**SELECTED EXTRACT:**
I use an Uno and a breadboard with a 2N3904 transistor, 2 ea 1K resistors for the connections to the transistor, and 4 ea 100 ohm resistors for the programming connections between the Uno and Digispark. You may be able to use 1K resistors for the programming connections on a bare ATtiny85, but I found the assembled Digispark needs a lower value. It is probably because I need to overpower the onboard pull-up resistors during programming.

I use pieces of a paperclip for a battery holder and bend them to get a little spring tension.

I like to add all header pins to my Digispark, except VIN, so it fits on a breadboard and connects to the power rails and terminal strips.

Leave the 27A battery disconnected at first, and connect it after the Uno with HV programming sketch is attached to the computer via USB and powered up. This is because if the battery is connected before power is applied to the Uno, the digital pin 13 on the Uno will not have a high signal and switch the transistor, and the battery would then immediately begin sending 12V to the Digispark's pin 5.

When done programming, disconnect the battery first, then unplug the USB cable from the Uno.

Step 3: Running the HV Programming Sketch

When you connect the Uno via USB and connect the battery, open the Serial Monitor window. Set the Line Ending to Both NL & CR and baud rate to 9600. You will see the text "Enter a character to continue" scrolling through the window. On the send line type a character, such as "a", and click Send. You will then see the programmer go to work, and see some results:

Enter a character to continue
Enter a character to continue Enter a character to continue Enter a character to continue Enter a character to continue Enter a character to continue 97 Entering programming Mode

lfuse reads as FF hfuse reads as FF efuse reads as FF

Writing hfuse Writing lfuse

lfuse reads as FF hfuse reads as FF efuse reads as FF

Exiting programming Mode

13 Entering programming Mode

lfuse reads as F1 hfuse reads as 55 efuse reads as FE

Writing hfuse Writing lfuse

lfuse reads as 62 hfuse reads as DF efuse reads as FE

Exiting programming Mode

10 Entering programming Mode

lfuse reads as 62 hfuse reads as DF efuse reads as FE

Writing hfuse Writing lfuse

lfuse reads as 62 hfuse reads as DF efuse reads as FE

Exiting programming Mode

When it says the final "Exiting programming Mode" disconnect the battery, disconnect the Uno, and disconnect the Digispark from the breadboard.

Step 4: Programming Digispark Via ISP

You can now use ISP programming to program the ATtiny85 on the Digispark as you see fit. I use the Uno loaded with the example ArduinoISP sketch to do that.

You can continue to use the Micronucleus bootloader and the Digispark-specific version of Arduino IDE. Pin 5 is now a reset pin instead of a digital pin, so make adjustments in your sketches for that.


You can install an ATtiny85 core in your Arduino IDE and program it using ISP just like a stand alone ATtiny85. The Digispark has been converted to an ATtiny85 breakout board.


You can install the Trinket bootloader on it and use it as a Trinket. See Adafruit's website and tutorials on the Trinket.

**RECORDED INFORMATION:**
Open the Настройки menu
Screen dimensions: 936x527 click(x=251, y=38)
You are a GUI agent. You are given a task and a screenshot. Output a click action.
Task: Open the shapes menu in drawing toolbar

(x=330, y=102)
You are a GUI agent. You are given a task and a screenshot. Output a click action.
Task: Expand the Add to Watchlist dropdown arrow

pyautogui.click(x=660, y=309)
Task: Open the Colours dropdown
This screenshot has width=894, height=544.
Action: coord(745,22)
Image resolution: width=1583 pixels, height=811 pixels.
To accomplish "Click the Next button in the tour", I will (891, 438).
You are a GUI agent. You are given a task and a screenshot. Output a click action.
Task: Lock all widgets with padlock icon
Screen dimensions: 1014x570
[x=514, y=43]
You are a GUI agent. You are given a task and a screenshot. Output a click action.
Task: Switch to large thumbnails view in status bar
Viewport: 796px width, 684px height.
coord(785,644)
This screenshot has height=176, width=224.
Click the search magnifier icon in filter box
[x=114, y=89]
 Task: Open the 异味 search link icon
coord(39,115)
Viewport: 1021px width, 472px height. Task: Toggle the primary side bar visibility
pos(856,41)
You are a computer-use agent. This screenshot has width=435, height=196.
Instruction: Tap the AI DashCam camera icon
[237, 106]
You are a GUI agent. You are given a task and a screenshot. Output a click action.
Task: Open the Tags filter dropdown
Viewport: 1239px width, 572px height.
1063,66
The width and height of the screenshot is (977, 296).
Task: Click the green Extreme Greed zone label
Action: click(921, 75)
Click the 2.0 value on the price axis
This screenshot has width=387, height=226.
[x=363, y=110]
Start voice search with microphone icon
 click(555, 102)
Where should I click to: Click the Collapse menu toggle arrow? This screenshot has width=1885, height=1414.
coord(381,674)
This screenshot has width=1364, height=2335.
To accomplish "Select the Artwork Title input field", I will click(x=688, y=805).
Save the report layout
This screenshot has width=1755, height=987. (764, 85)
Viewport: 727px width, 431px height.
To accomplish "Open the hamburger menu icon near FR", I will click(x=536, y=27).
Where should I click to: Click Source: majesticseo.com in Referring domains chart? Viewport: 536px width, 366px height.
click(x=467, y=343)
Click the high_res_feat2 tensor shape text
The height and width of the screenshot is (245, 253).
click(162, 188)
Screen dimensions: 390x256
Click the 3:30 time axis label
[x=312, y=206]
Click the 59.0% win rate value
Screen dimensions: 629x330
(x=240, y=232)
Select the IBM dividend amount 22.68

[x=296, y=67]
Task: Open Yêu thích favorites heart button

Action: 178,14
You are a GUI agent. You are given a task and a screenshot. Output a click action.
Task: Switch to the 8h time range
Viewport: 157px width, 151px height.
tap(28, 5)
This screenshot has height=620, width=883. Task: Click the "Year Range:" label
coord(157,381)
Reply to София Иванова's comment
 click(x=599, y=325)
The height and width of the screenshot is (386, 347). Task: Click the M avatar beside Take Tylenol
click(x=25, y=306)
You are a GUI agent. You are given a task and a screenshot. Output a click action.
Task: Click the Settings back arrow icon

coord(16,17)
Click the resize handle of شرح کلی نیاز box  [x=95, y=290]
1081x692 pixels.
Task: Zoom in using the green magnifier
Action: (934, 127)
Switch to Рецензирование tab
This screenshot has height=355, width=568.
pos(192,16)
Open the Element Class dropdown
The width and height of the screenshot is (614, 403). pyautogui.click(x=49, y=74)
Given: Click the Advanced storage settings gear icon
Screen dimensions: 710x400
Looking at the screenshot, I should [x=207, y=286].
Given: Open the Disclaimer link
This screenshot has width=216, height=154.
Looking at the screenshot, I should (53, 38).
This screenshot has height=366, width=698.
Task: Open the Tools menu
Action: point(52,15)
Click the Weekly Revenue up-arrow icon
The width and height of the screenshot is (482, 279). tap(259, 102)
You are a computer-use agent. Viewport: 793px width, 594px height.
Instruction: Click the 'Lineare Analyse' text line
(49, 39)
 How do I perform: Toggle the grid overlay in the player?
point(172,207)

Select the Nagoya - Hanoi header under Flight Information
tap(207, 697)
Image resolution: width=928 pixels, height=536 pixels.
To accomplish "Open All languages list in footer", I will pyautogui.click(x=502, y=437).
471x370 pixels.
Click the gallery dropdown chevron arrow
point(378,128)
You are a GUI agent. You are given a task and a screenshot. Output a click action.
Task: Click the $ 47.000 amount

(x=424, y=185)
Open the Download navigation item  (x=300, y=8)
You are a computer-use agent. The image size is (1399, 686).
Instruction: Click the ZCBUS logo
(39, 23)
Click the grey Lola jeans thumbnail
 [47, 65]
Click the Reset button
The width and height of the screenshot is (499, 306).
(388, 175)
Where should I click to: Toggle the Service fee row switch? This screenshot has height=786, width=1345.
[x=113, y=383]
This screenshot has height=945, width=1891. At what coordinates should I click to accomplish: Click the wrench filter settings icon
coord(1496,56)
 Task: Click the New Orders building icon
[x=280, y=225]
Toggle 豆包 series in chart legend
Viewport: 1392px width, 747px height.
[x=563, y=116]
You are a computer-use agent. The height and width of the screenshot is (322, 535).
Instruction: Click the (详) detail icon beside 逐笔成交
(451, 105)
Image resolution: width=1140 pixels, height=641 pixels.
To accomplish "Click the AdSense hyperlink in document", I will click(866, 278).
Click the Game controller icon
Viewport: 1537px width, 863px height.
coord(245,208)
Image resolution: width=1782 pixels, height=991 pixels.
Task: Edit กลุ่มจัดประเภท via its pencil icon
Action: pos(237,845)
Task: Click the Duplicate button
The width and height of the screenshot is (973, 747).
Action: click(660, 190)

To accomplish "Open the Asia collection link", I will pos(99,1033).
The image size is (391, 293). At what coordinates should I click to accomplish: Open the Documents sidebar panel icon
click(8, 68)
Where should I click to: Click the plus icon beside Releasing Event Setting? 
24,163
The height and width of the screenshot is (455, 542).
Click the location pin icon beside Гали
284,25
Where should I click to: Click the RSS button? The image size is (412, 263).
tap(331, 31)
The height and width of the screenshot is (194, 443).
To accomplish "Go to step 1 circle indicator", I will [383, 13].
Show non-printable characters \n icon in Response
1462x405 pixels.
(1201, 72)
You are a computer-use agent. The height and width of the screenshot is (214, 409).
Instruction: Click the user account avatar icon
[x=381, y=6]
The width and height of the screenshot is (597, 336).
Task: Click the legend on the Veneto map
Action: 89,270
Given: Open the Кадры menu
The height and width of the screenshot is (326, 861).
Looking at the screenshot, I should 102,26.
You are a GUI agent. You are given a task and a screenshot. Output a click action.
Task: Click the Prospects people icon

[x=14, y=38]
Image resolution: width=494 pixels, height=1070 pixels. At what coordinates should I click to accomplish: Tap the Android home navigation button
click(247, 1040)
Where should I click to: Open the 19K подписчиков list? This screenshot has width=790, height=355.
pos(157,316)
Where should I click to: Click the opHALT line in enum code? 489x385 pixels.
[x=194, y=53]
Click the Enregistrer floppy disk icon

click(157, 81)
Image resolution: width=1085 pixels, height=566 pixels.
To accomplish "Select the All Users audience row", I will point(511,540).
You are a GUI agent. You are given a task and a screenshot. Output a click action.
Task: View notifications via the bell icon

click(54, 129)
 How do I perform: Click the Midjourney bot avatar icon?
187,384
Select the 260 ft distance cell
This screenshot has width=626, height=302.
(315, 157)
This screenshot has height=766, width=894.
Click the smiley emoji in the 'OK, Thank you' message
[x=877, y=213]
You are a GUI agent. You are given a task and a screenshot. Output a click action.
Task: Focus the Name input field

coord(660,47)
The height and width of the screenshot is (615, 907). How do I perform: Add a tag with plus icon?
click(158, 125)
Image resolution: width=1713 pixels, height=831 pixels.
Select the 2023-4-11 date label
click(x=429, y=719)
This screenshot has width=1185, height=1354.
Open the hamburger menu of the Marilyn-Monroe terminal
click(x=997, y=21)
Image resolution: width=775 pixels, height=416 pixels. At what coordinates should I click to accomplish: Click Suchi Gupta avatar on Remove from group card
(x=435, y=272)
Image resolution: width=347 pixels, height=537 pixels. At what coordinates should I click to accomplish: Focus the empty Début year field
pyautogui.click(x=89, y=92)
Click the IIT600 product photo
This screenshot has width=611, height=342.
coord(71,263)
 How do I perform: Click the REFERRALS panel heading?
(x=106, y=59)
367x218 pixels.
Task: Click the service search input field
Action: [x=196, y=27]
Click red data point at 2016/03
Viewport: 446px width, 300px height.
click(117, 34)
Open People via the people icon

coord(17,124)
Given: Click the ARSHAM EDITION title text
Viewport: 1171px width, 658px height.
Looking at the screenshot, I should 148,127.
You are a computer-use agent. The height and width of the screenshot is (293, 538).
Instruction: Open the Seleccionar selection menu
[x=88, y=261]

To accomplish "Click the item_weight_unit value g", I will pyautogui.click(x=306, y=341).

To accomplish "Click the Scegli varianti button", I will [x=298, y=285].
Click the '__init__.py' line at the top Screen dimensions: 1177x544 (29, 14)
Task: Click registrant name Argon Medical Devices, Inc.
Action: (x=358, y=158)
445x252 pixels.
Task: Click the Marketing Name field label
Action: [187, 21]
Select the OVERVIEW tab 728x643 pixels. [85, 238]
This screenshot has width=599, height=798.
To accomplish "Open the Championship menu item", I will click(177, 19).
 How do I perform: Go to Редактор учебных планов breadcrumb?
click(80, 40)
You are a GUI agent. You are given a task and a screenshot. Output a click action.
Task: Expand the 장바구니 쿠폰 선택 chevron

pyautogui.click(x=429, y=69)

**REQUIRED TASK 1:** Could you reproduce the stretch of the Digispark programming guide from "I like to add" through "Digispark's pin 5."?
**REQUIRED TASK 2:** Can you resume the Digispark programming guide, picking up right after its final sentence?

**FINAL RESULT 1:**
I like to add all header pins to my Digispark, except VIN, so it fits on a breadboard and connects to the power rails and terminal strips.

Leave the 27A battery disconnected at first, and connect it after the Uno with HV programming sketch is attached to the computer via USB and powered up. This is because if the battery is connected before power is applied to the Uno, the digital pin 13 on the Uno will not have a high signal and switch the transistor, and the battery would then immediately begin sending 12V to the Digispark's pin 5.

**FINAL RESULT 2:**
Command line for avrdude

Your command line for avrdude may use different directory paths and different ports. To learn what the correct command line looks like for your computer, I think it is easiest to upload the ArduinoISP sample sketch to the Uno, set Tools, Programmer to Arduino as ISP, and use the Uno to burn the bootloader on another Arduino of yours, such as a Nano, Pro Mini. You can actually leave the Uno disconnected and attempt to burn a bootloader to an imaginary device if you want. If you have gone into the Arduino IDE preferences and checked show verbose output during upload, the command line for avrdude which attempted to burn the bootloader will be shown to you. All you need to do is change the last part of the line that gives the path to the bootloader, and replace it with the path to your bootloader, and add the fuse settings. And you may need to also change the -p option, which is where you specify the processor type.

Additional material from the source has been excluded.